» Given text:

= = = =

Supermarket shelves in some stores in NSW have been stripped of toilet roll as the surge in demand spreads across the border from Victoria.
Supermarket shelves in some stores in NSW have been stripped of toilet roll as the surge in demand spreads across the border from Victoria.

Panic buying spreads beyond Victoria

The resurgence in panic buying appears to be spreading beyond Victoria's borders to New South Wales and potentially South Australia. That's despite NSW have just three new infections today, all from recently returned travellers.

Yet again, toilet roll is the key indicator with multiple reports that shelves are emptying of the bathroom essential in some Sydney suburbs and parts of the Illawarra and Central Coast.

Coles and Woolworths both reintroduced buying limits on certain products at their Victorian branches yesterday as stores faced elevated levels of demand following a spike in the number of new coronavirus cases in the state.

Supermarkets have been at pains to point out that some gaps on shelves are not due to people buying more, but because a number of products are not being made right now as manufacturers concentrate on the staples.

= = = =

» Extracted material:
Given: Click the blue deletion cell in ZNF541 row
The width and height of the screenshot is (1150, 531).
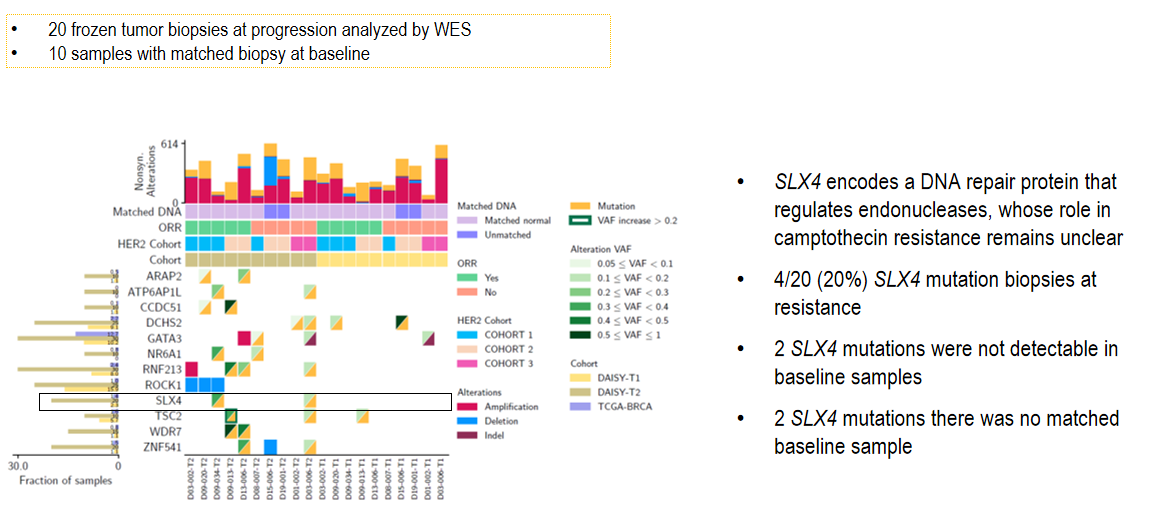Looking at the screenshot, I should pyautogui.click(x=270, y=446).
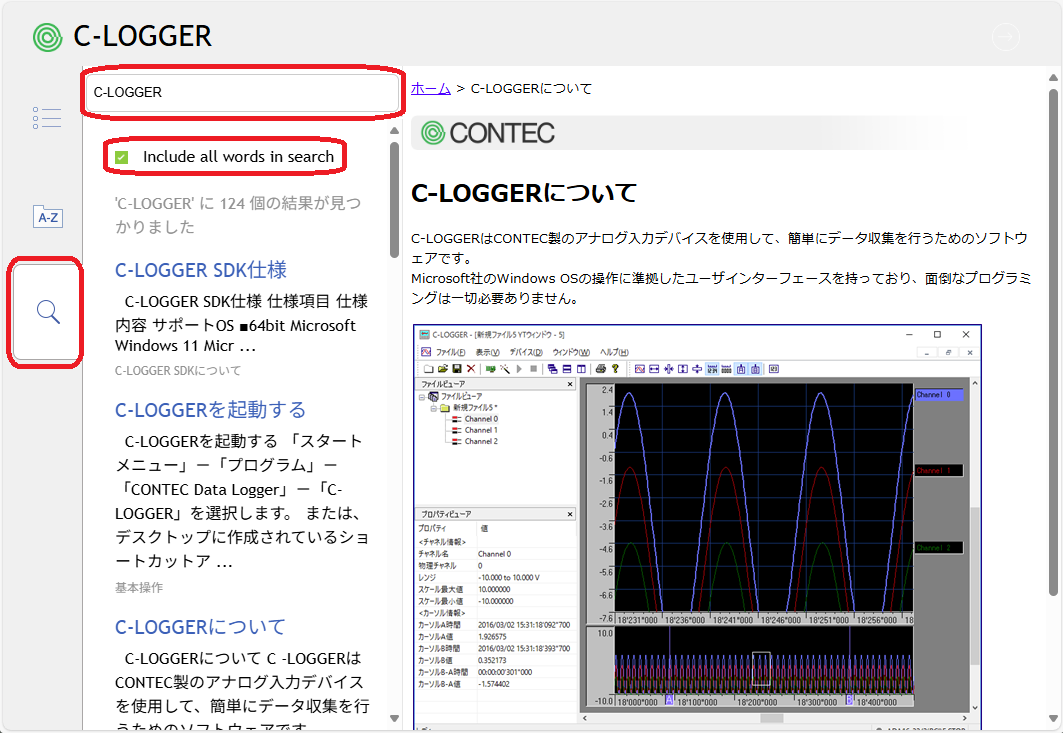
Task: Click the search text field containing C-LOGGER
Action: click(x=240, y=92)
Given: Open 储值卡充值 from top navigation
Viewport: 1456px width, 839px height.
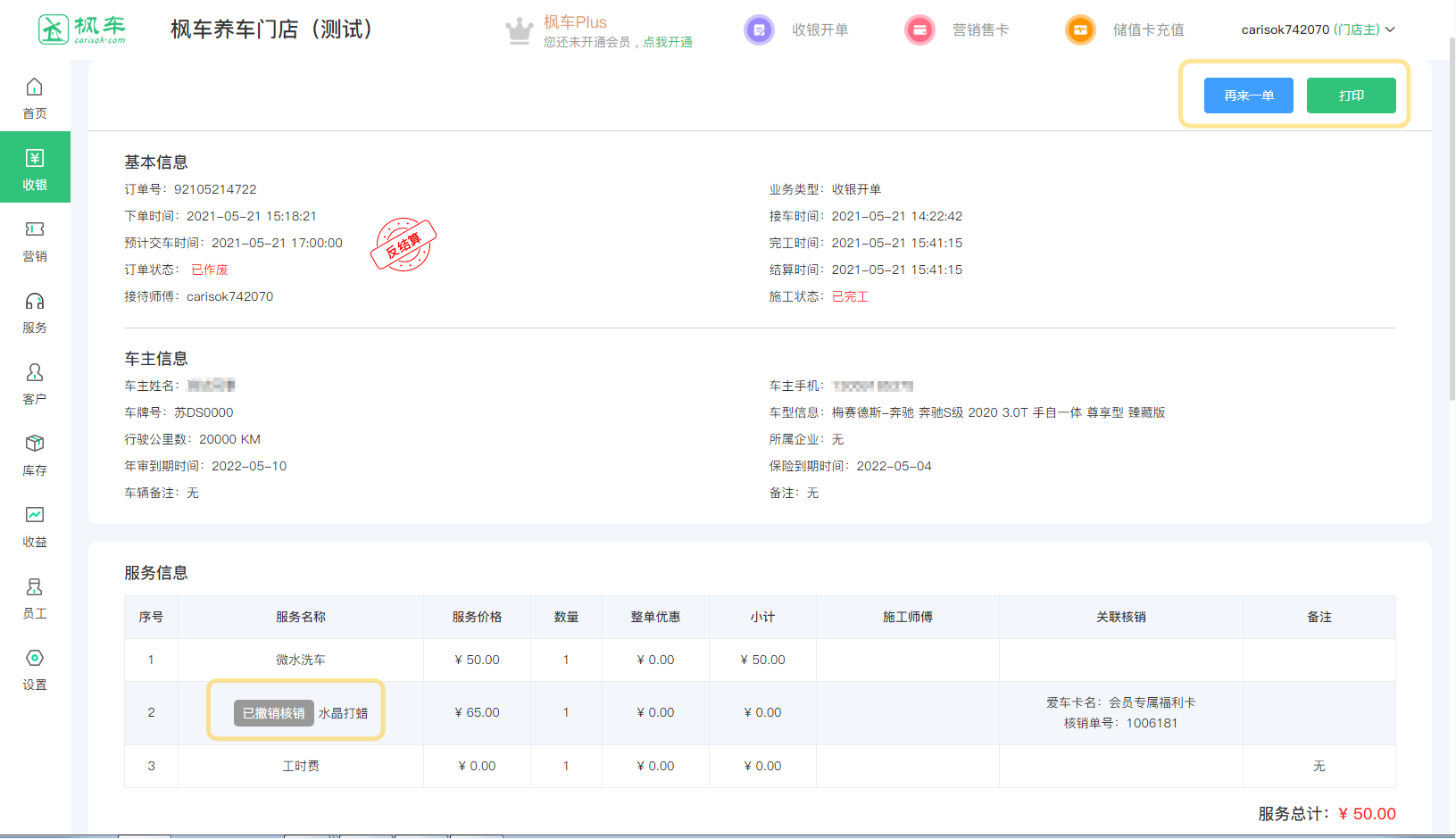Looking at the screenshot, I should click(1147, 30).
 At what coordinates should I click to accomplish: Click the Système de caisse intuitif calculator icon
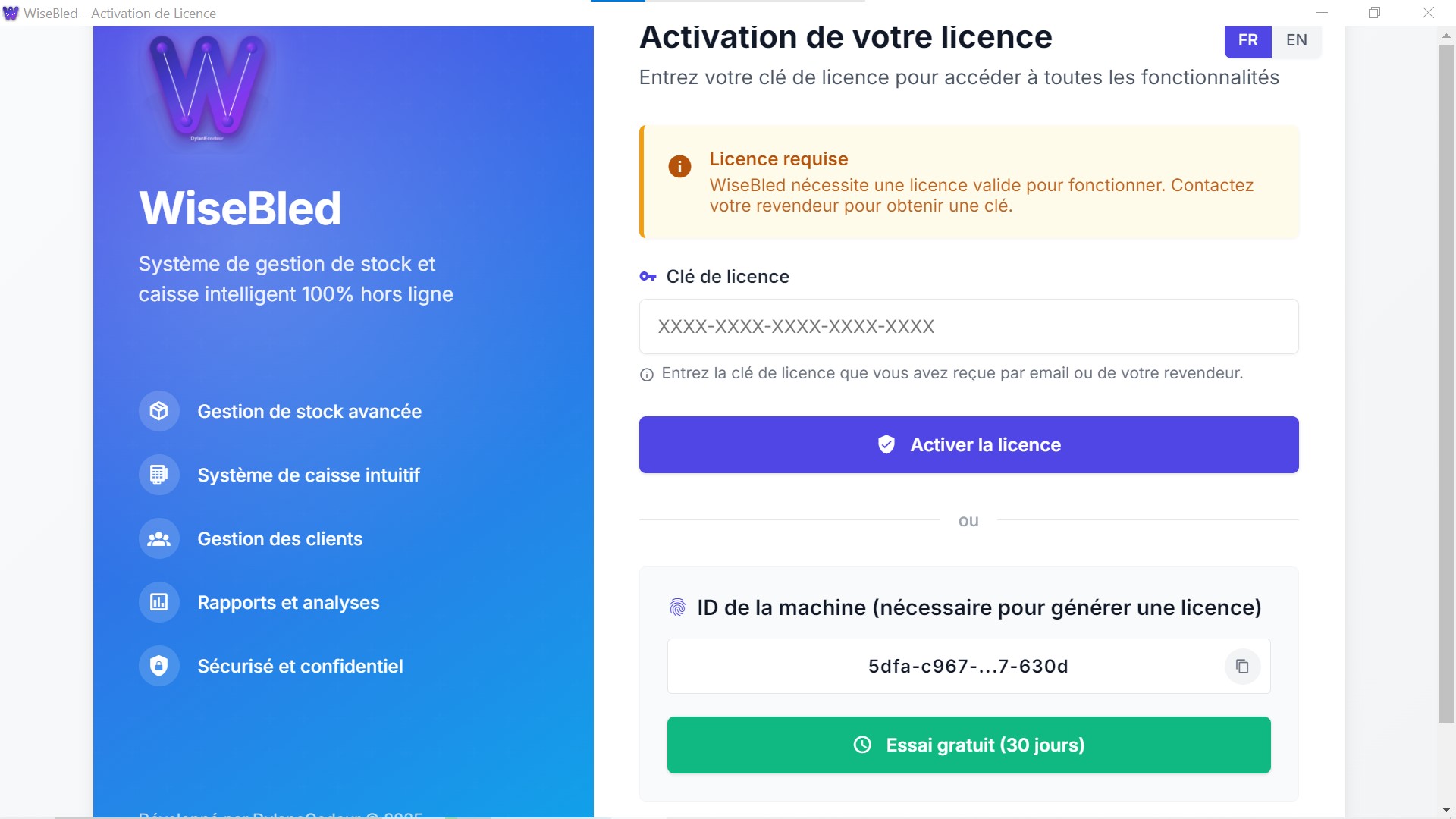pyautogui.click(x=158, y=474)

= = = =

» Things to do:
1. List every place named in the text on panic buying, counting NSW and New South Wales as one.
2. Extend the text on panic buying past its final sentence.
The rows are material of their own, apart from the text on panic buying.

» Replies:
1.
Victoria
New South Wales
South Australia
Sydney
the Illawarra
the Central Coast

2.
However, shoppers at some NSW stores have said the situation does appear to have deteriorated over the last few days with images on social media showing none, or just a scattering, of loo rolls.

Emptier toilet paper shelves at Woolworths Gosford. Picture: Arna Back
Emptier toilet paper shelves at Woolworths Gosford. Picture: Arna Back


Arna Back told she was surprised when she saw the once again diminished shelves at a Woolworths in Gosford on the NSW Central Coast

"An elderly gentleman was just looking at the half empty shelf and said to me 'here we go again'.

"I think it's ridiculous what's happening. We've had no or very little community transmission and at the moment we have no reason to think we're going into lockdown.

"It's disappointing to think we could head down that panic-buying road again. We should have learned from the last time."

Ms Back said toilet roll seemed to be the most affected with little sign that other pantry essentials were affected.

Posting on Twitter, an exasperated Andrew Gillman showed a near empty aisle of loo rolls at Coles in Merrylands in Sydney's west.

"It was full last night. Toilet paper hoarding doesn't stop COVID-19."

Woolworths told there had been an uptick in demand in NSW, but it was modest and not state wide.

"We've seen pockets of higher than usual demand for toilet roll across parts of NSW today, but not anywhere near the levels we saw in Victoria," a spokesman said.

"We'll keep a close eye on demand over the coming days. We continue to ask customers to buy only what they need, as there is plenty of stock to replenish our shelves."

Coles has been contacted for comment. Neither supermarket has said they will be introducing purchase limits in NSW or other states, bar those in Victoria.


Yesterday, Victorian shoppers were faced with the reintroduction of product limits in response to the recent surge in demand following outbreaks of COVID-19 in some Melbourne suburbs.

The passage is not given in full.